On a Cisco IOS edge router facing a single-homed customer, a minimal bogon ACL applied inbound looks something like:

ip access-list extended BOGON-IN
 deny ip 0.0.0.0 0.255.255.255 any
 deny ip 10.0.0.0 0.255.255.255 any
 deny ip 100.64.0.0 0.63.255.255 any
 deny ip 127.0.0.0 0.255.255.255 any
 deny ip 169.254.0.0 0.0.255.255 any
 deny ip 172.16.0.0 0.15.255.255 any
 deny ip 192.0.2.0 0.0.0.255 any
 deny ip 192.168.0.0 0.0.255.255 any
 deny ip 198.18.0.0 0.1.255.255 any
 deny ip 198.51.100.0 0.0.0.255 any
 deny ip 203.0.113.0 0.0.0.255 any
 deny ip 224.0.0.0 15.255.255.255 any
 deny ip 240.0.0.0 15.255.255.255 any
 permit ip any any

Additionally the router should deny the customer's own prefix as a source if the customer's block does not match — this is the BCP38 enforcement: permit the customer's assigned range as source, deny everything else. The permit-any-any at the end exists because this ACL is applied inbound on the customer interface, and outbound traffic from the router toward the customer does not carry spoofed sources from that customer.
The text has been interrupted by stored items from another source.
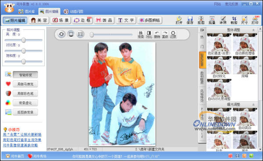Toggle the fit-to-screen monitor button

point(71,34)
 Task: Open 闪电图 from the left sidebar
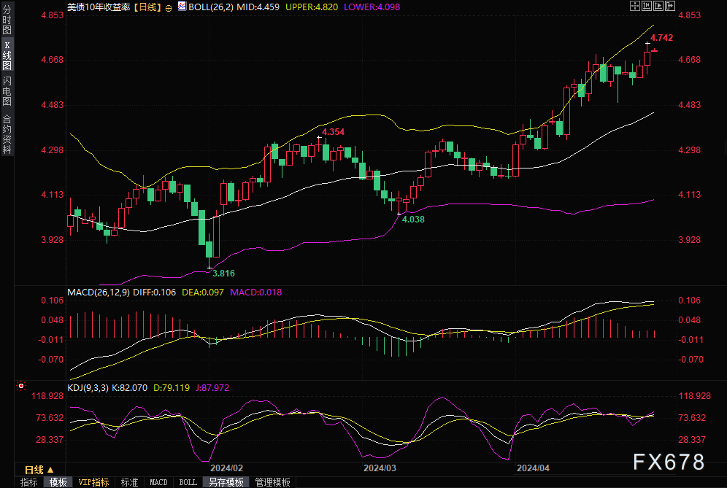pyautogui.click(x=7, y=90)
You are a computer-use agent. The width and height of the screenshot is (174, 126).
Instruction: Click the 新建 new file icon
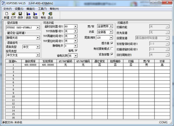point(7,15)
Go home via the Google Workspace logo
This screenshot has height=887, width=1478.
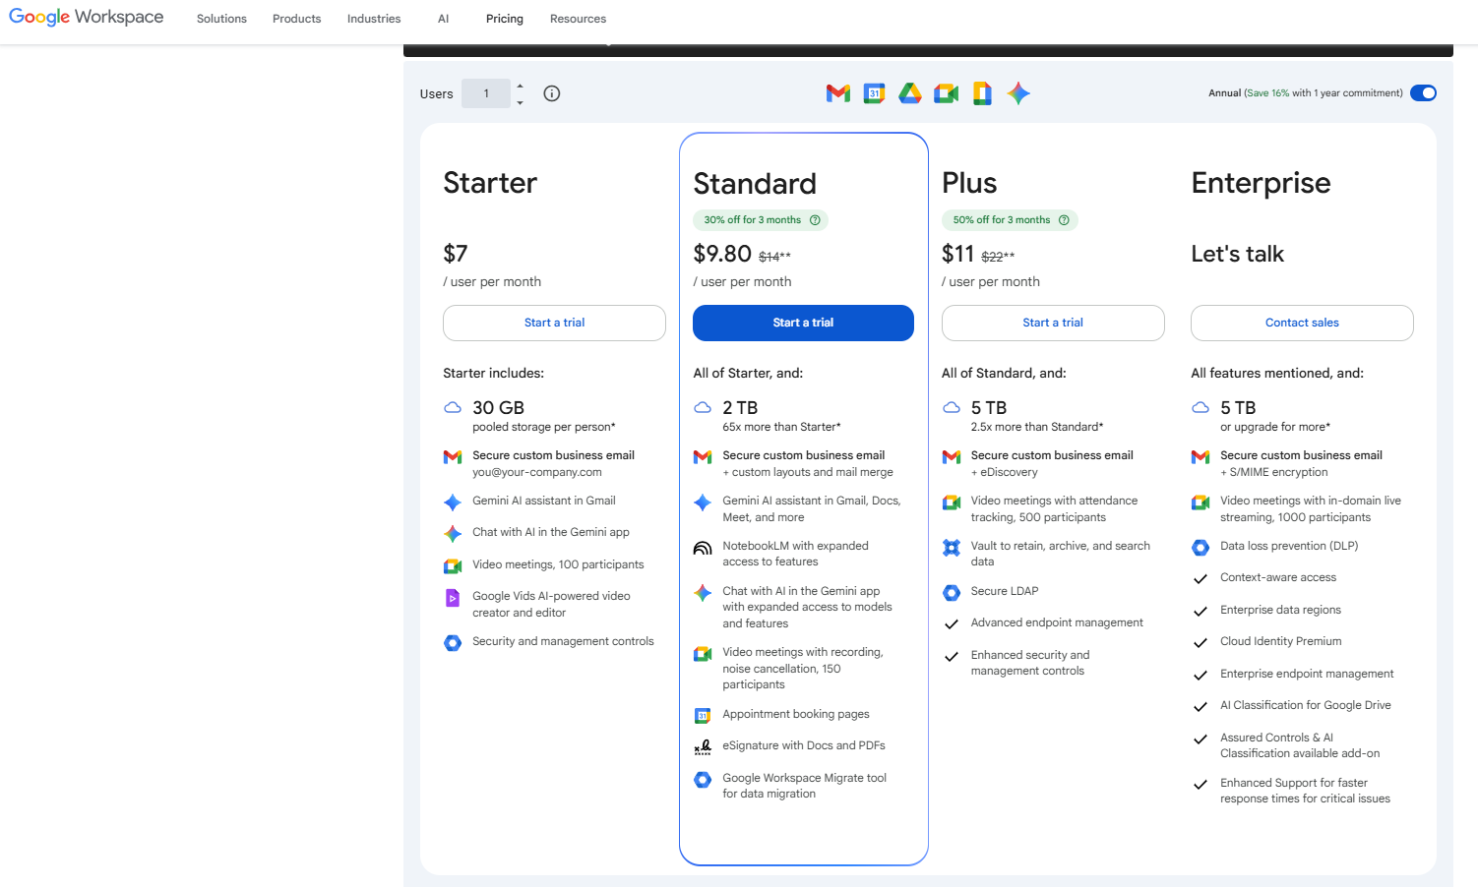[86, 17]
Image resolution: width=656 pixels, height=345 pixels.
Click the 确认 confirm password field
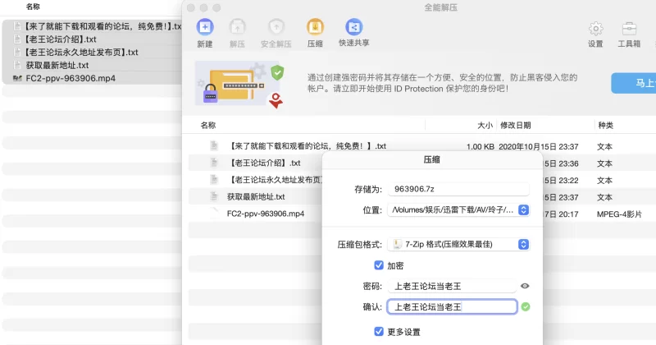click(451, 306)
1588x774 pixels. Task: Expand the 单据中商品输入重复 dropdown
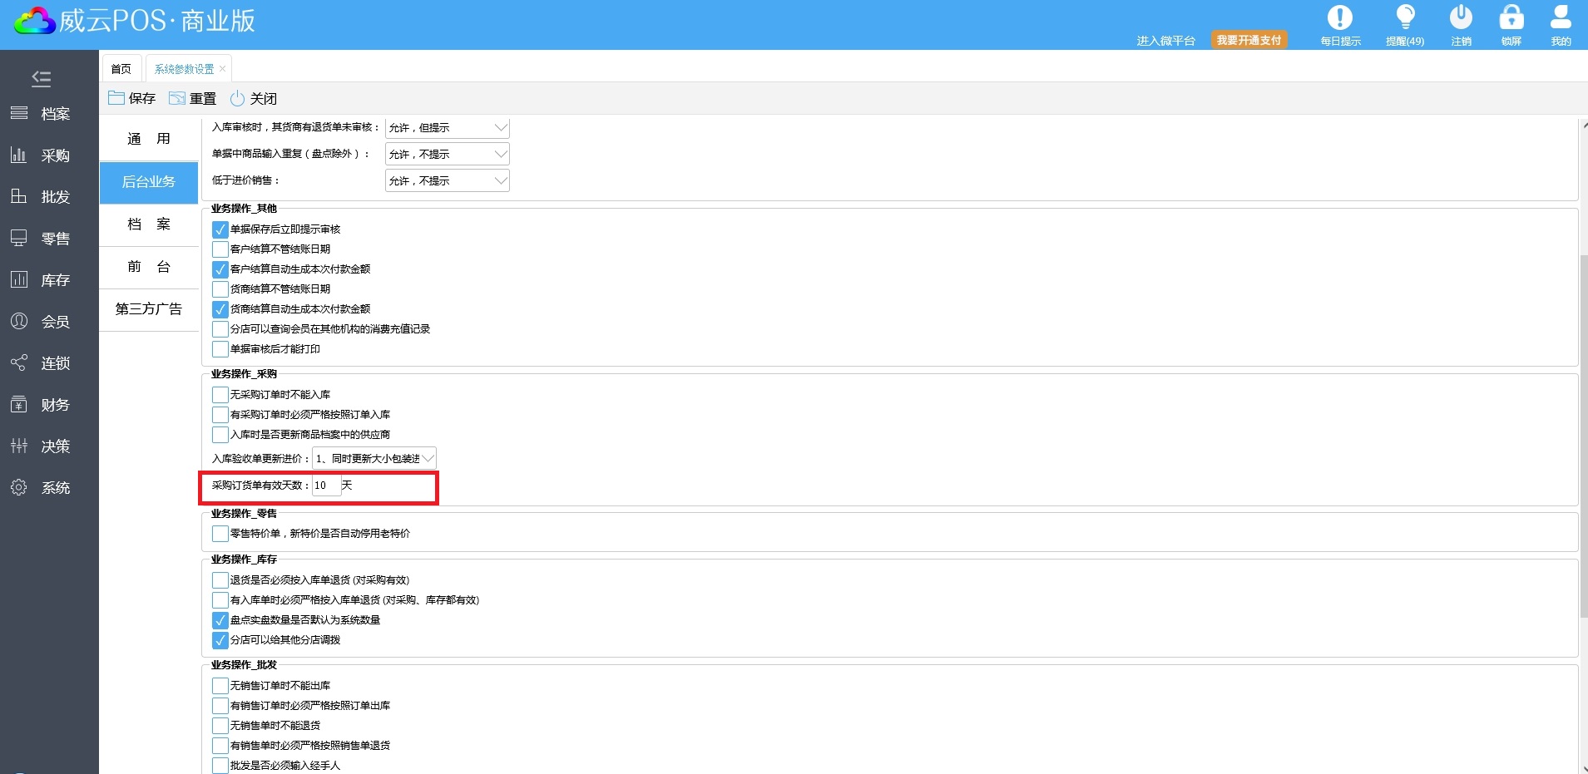tap(500, 154)
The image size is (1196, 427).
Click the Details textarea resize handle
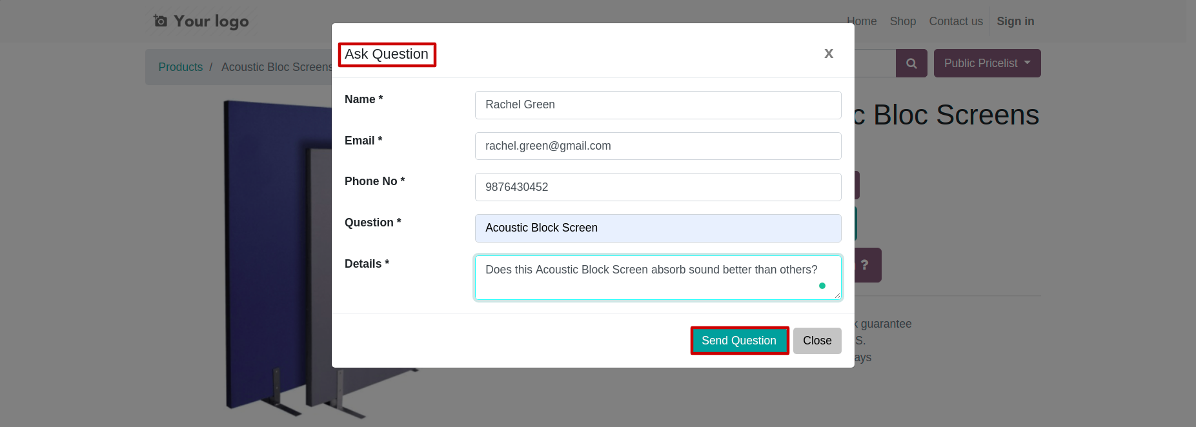(836, 295)
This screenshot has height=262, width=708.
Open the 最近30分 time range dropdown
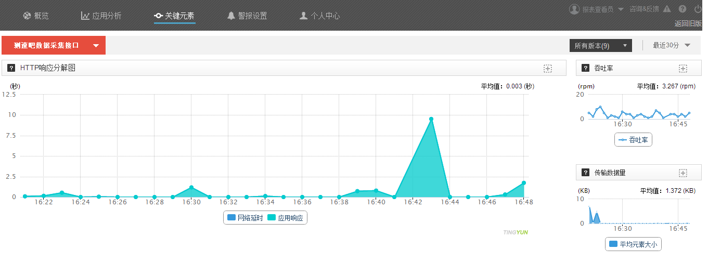tap(672, 46)
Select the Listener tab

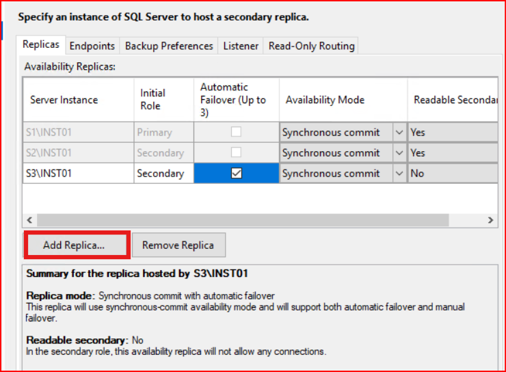click(241, 46)
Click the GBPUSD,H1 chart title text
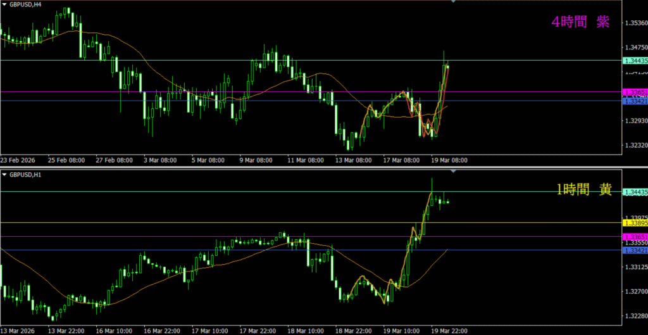Screen dimensions: 648x335 [28, 174]
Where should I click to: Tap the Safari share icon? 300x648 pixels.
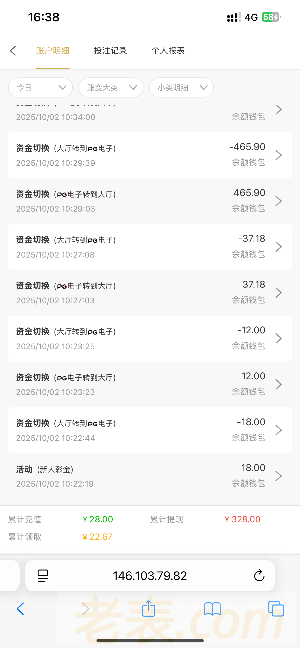coord(149,609)
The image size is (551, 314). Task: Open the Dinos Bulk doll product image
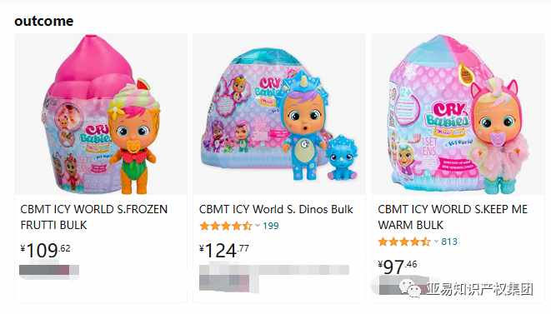(279, 114)
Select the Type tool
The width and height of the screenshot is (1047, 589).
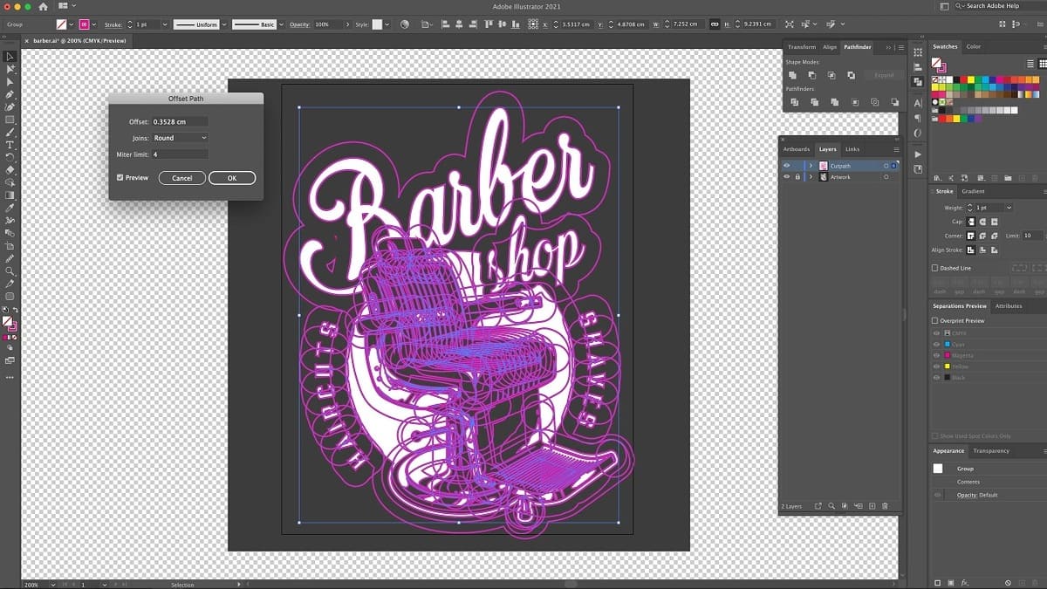(10, 145)
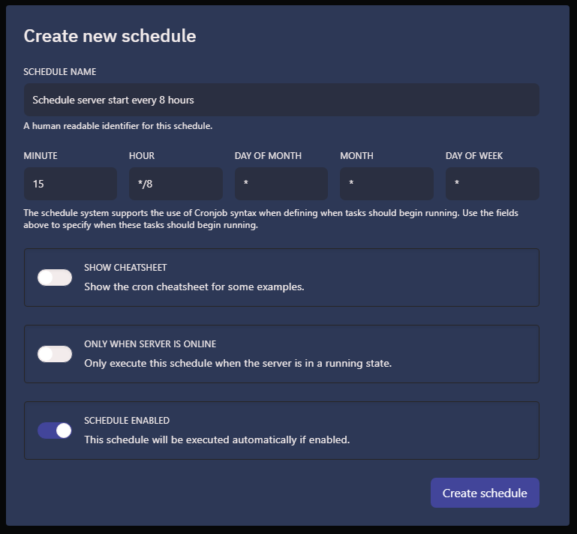Disable the Schedule Enabled switch
This screenshot has height=534, width=577.
pyautogui.click(x=55, y=431)
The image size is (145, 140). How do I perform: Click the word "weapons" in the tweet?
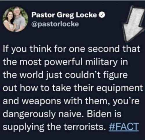point(42,101)
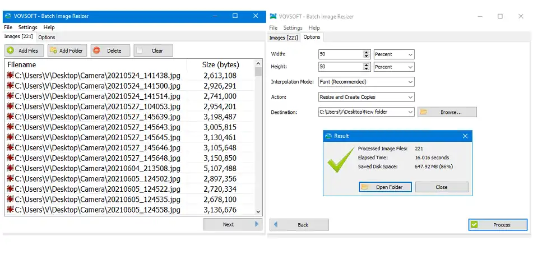Click the blank Clear page icon
Viewport: 533px width, 259px height.
(140, 50)
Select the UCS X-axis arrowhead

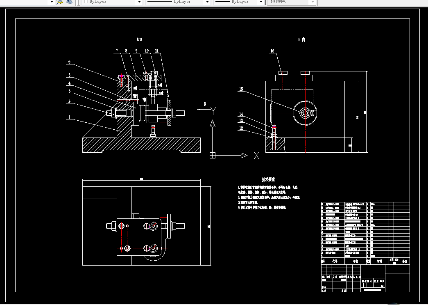[x=244, y=155]
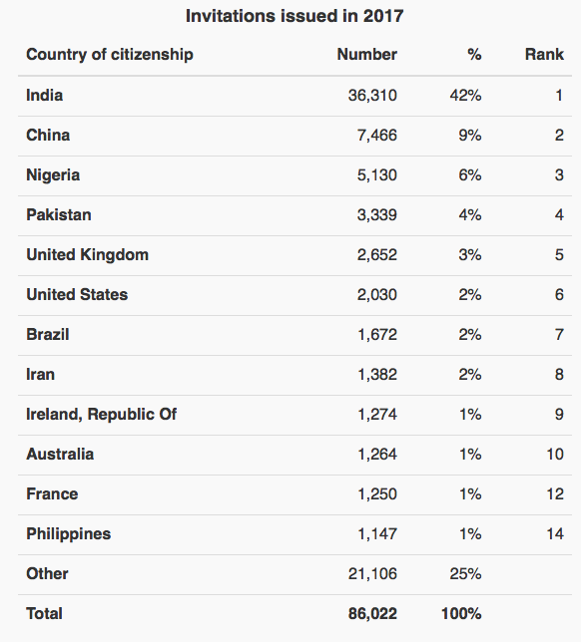The image size is (581, 642).
Task: Click the United States number 2,030
Action: tap(376, 295)
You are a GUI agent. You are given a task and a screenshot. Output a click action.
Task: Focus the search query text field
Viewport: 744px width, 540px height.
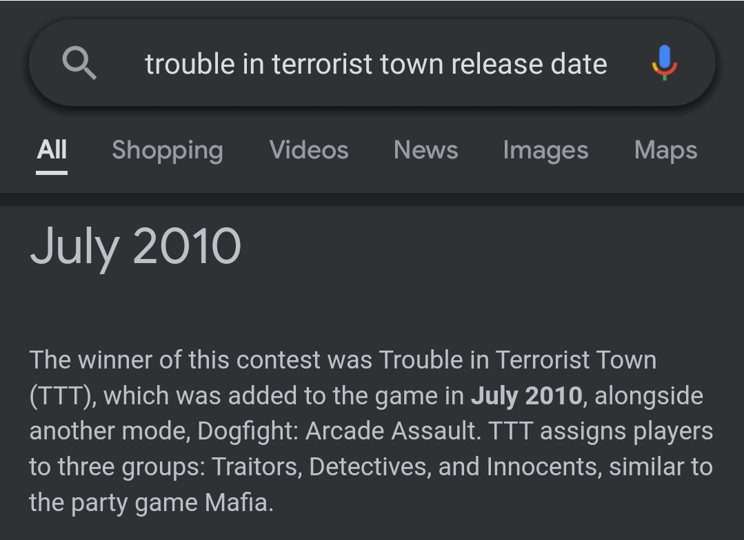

On Juniper, prefix-list-based filter terms accomplish the same goal. For transit interfaces, operators often use the Team Cymru BGP feed to null-route bogon prefixes (destination-based, not source-based) rather than ACLs — the BGP route approach scales to high-speed interfaces where ACL lookups would affect forwarding performance.

A subtlety worth noting: bogon filtering for destination prefixes (blocking packets whose destination is a bogon) is separate from filtering for source prefixes (the BCP38 anti-spoofing goal). Destination bogon filtering prevents operators from accidentally forwarding traffic into black holes or sending DNS queries to unallocated space. Both forms of filtering are useful and address different threats. Many operators apply both with separate ACLs or route policies, clearly labeled to distinguish purpose.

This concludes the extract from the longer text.